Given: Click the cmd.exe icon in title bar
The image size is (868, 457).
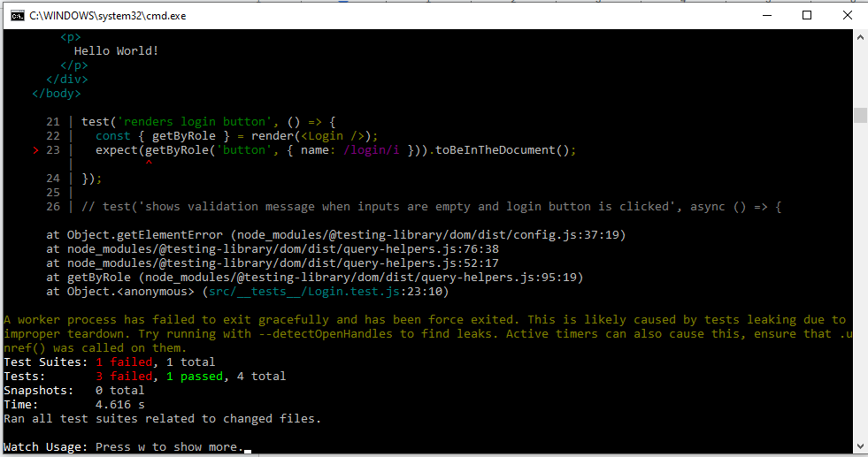Looking at the screenshot, I should coord(15,15).
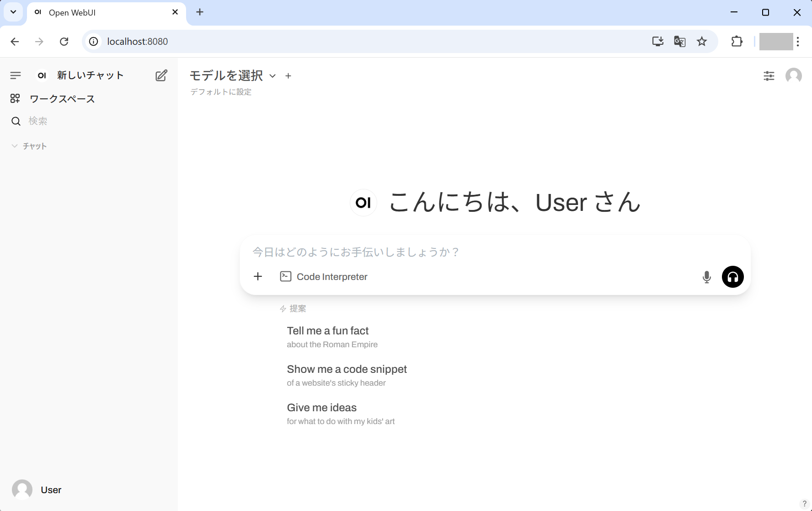Viewport: 812px width, 511px height.
Task: Click デフォルトに設定 link
Action: tap(221, 92)
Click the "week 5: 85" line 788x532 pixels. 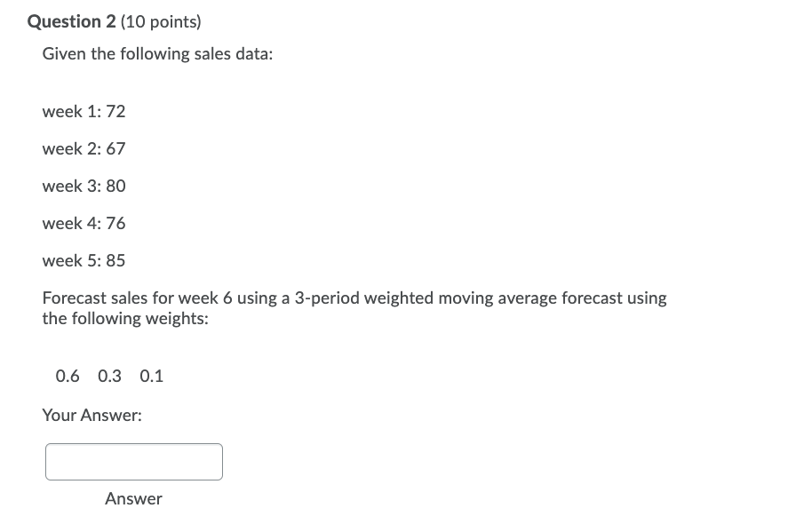coord(84,260)
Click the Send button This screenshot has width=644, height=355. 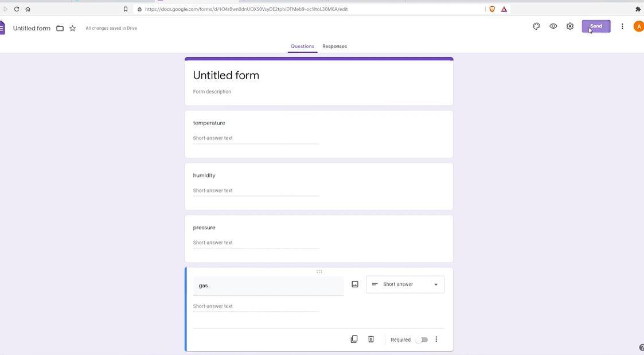point(596,26)
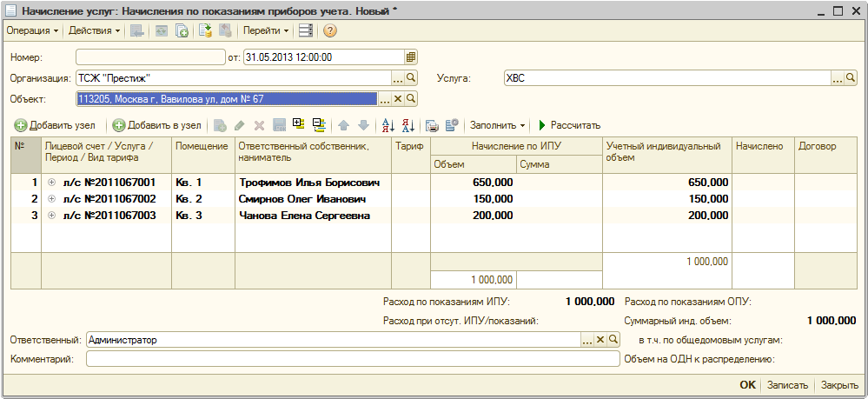Viewport: 868px width, 399px height.
Task: Open the Действия menu
Action: tap(95, 30)
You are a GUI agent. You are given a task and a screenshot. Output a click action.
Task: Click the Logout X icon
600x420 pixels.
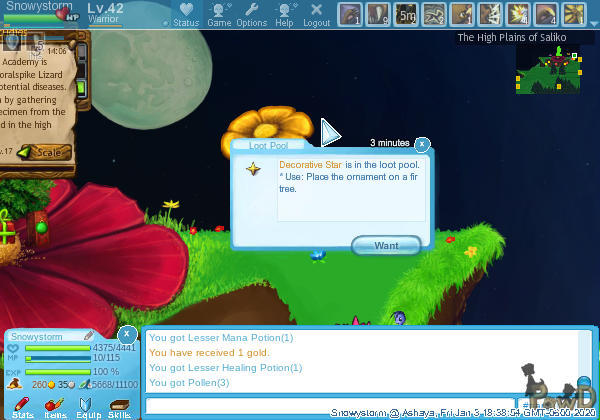tap(316, 12)
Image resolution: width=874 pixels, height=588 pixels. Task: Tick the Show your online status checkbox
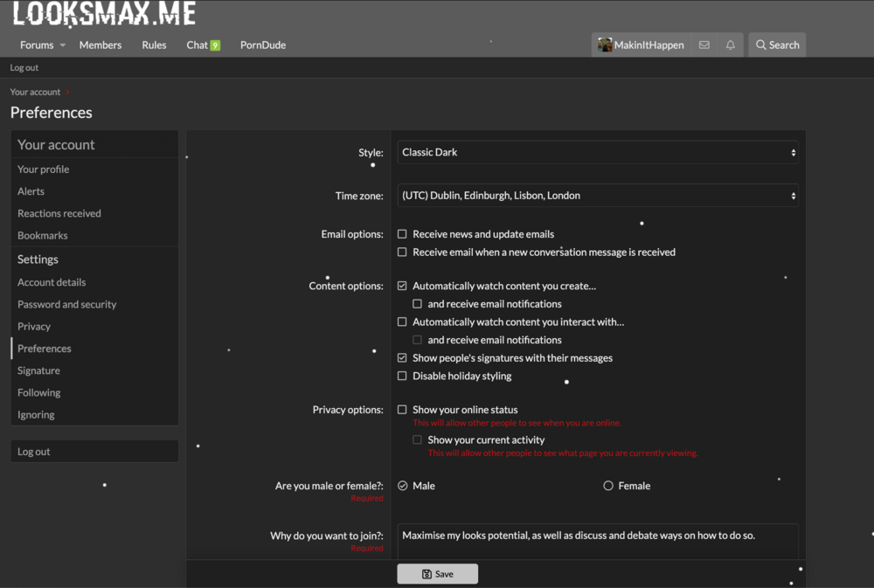(402, 410)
************
- [TASK DESCRIPTION] Search the entries above for the word "icon" and copy each line where it appears.

- [ANSWER]
Given: Click the cmd.exe icon in title bar
Task: Click the Logout X icon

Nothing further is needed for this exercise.